Republicans have confidence that whomever the party nominates, the candidate will have a strong chance of beating Donnelly. The senator is one of 10 Democratic incumbents running in states Trump won in 2016.
Donnelly, along with Democratic Sens. Joe Manchin of West Virginia, Heidi Heitkamp of North Dakota and Claire McCaskill of Missouri, is widely considered one of the senators most likely to get unseated in November. Flipping his seat could prove crucial to whether Republicans can keep or expand their narrow 51-seat majority in the Senate.
Since Trump became president, Donnelly has cast himself as one of the most bipartisan members of the Senate.

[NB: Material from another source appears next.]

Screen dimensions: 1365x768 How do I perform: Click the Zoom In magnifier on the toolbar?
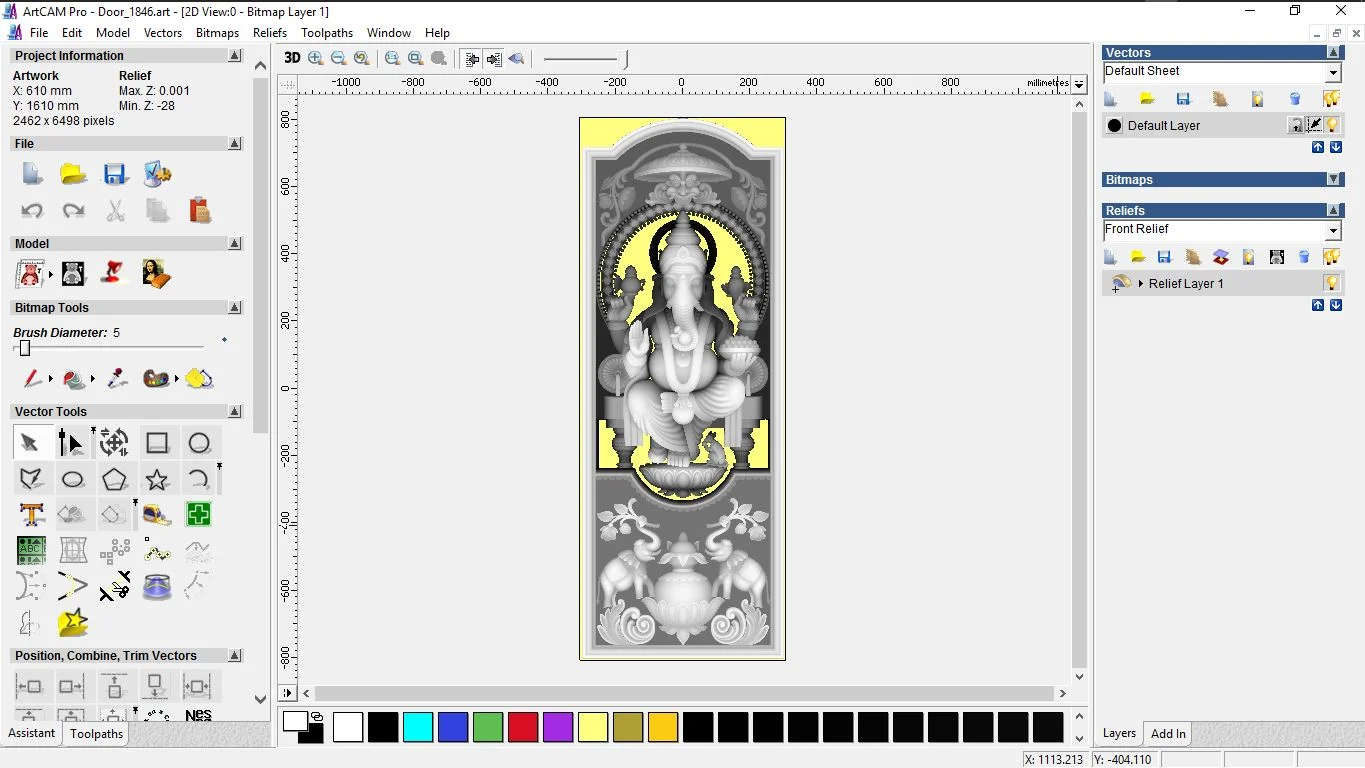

He and other vulnerable Democrats have joined with Republicans on some votes, signaling the threat they face in opposing Trump too often.
He has voted with Trump's positions about 55 percent of the time — the fourth-highest among current Democrats in the Senate, according to FiveThirtyEight. Donnelly trails only Sen. Doug Jones, D-Ala., Manchin and Heitkamp by that metric.
Most recently, he broke with most of his party colleagues to support Secretary of State Mike Pompeo's confirmation and vote to roll back some Dodd-Frank financial industry regulations. He opposed the Republican plans to overhaul the U.S. tax and health-care systems last year, which earned him Trump's ire.
Donnelly has done enough to at least make a plurality of Indiana voters have a positive view of him, according to a Morning Consult survey in April. Forty-two percent of the state's registered voters approve of his job performance, versus 32 percent who disapprove, according to the poll.
Democrats see a possible advantage in the bitter GOP primary to challenge Donnelly. The Democratic Senatorial Campaign Committee sent an email this week that in part argued "brutal GOP primaries ... have already left candidates in key races across the country wounded and cash-strapped."
The Senate Democrats' campaign arm highlighted both the Indiana race and a West Virginia Republican Senate primary, which will also take place on Tuesday. Democrats have cited the personal attacks in Indiana's GOP race as a possible advantage for Donnelly.